The nonviolent tactic was echoed in a little-noticed action by a top Arab politician in Israel, Mansour Abbas. On Sunday, the chairman of the United Arab List coalition visited a burnt-out synagogue in the city of Lod, a mixed Arab-Jewish city that was the scene of violent clashes after the outbreak of the latest Hamas-Israel war.

“We must begin rehabilitating the synagogue in Lod,” the Arab leader said. “Even in times of war, Islamic values forbid harming holy places.” He advocated for a healing after the violence.

In recent days, many Israeli Arabs have joined peaceful protests – often with Israeli Jews – to end the violence and seek solutions to the many issues that divide Palestinians and Israel. As one protester in Haifa, Tawfiq Nagar, told Haaretz, “It’s not a question of national identity but of values.... We can’t let racism break through again. This is the time to protest together, Arabs and Jews, against police violence and the occupation, and for peace, otherwise hatred will win again and again.”

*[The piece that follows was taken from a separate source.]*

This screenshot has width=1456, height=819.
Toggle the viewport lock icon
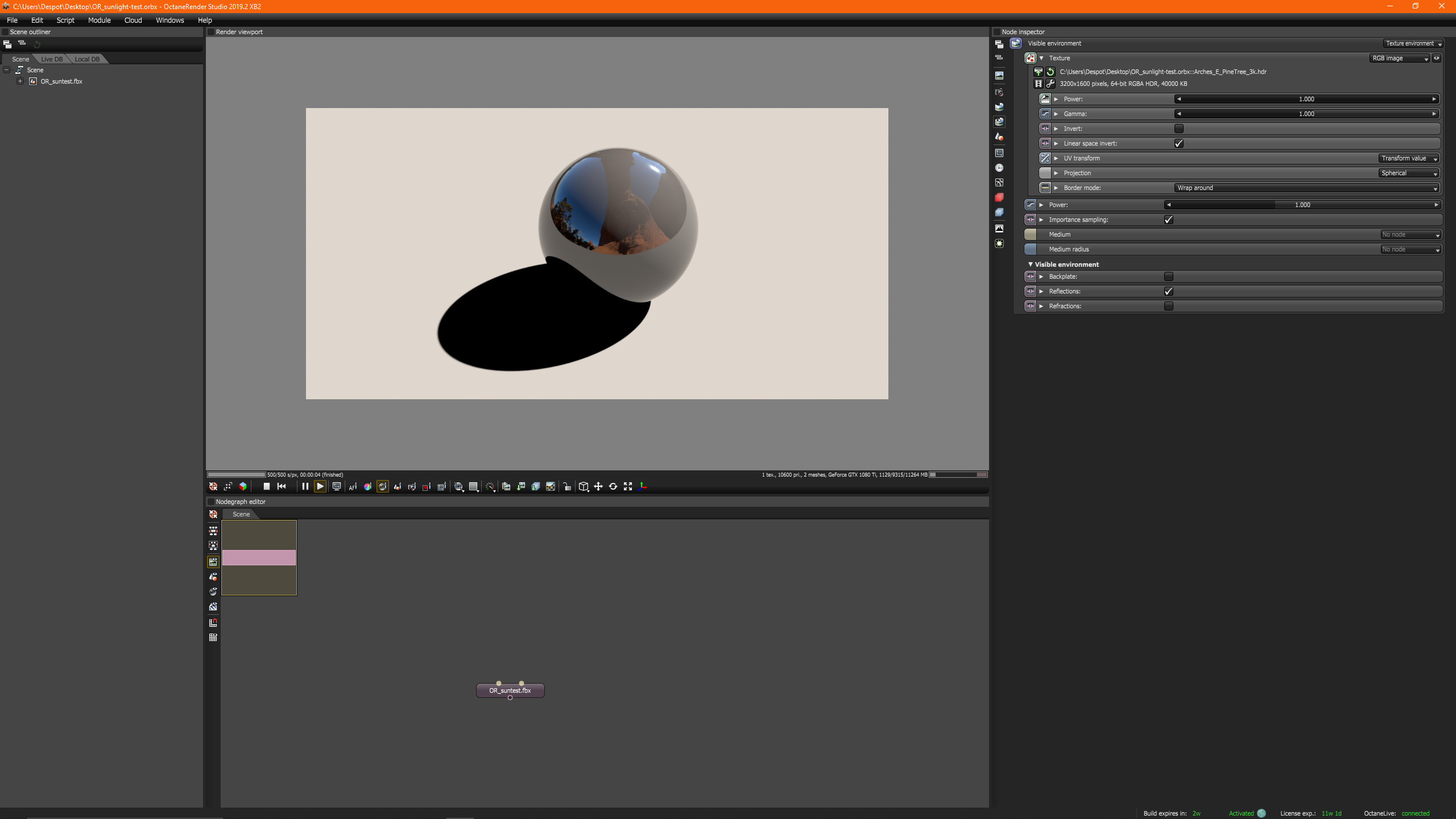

Last year, Associated Press found a growing number of Palestinians “have embraced nonviolent means of protesting Israel’s military rule and expanding settlements.” Sometimes peaceful actions do have an impact of Israeli institutions. Last month, for example, a court in Jerusalem imposed a fine against a Jewish settler on the West Bank for slapping a prominent pacifist, Issa Amro, as he was walking Palestinian children to a school in Hebron.

Israeli Arabs and Palestinian who do commit to nonviolent means - such street demonstrations, petitions, or general strikes – often learn they can gain allies among Israel Jews and foreign countries. Such tactics also appeal to those exhausted by violence or who see how violence reinforces radicalism on either side.

While few in number, those advocating nonviolence do not get much attention from journalists. Peaceful tactics, however, can often touch hearts, lessen anger, and promote social change.  Like an act of love, they invite an opponent to resolve long standing issues by relying on just means. When that happens, both sides are enabled to build a relationship that allows for just solutions.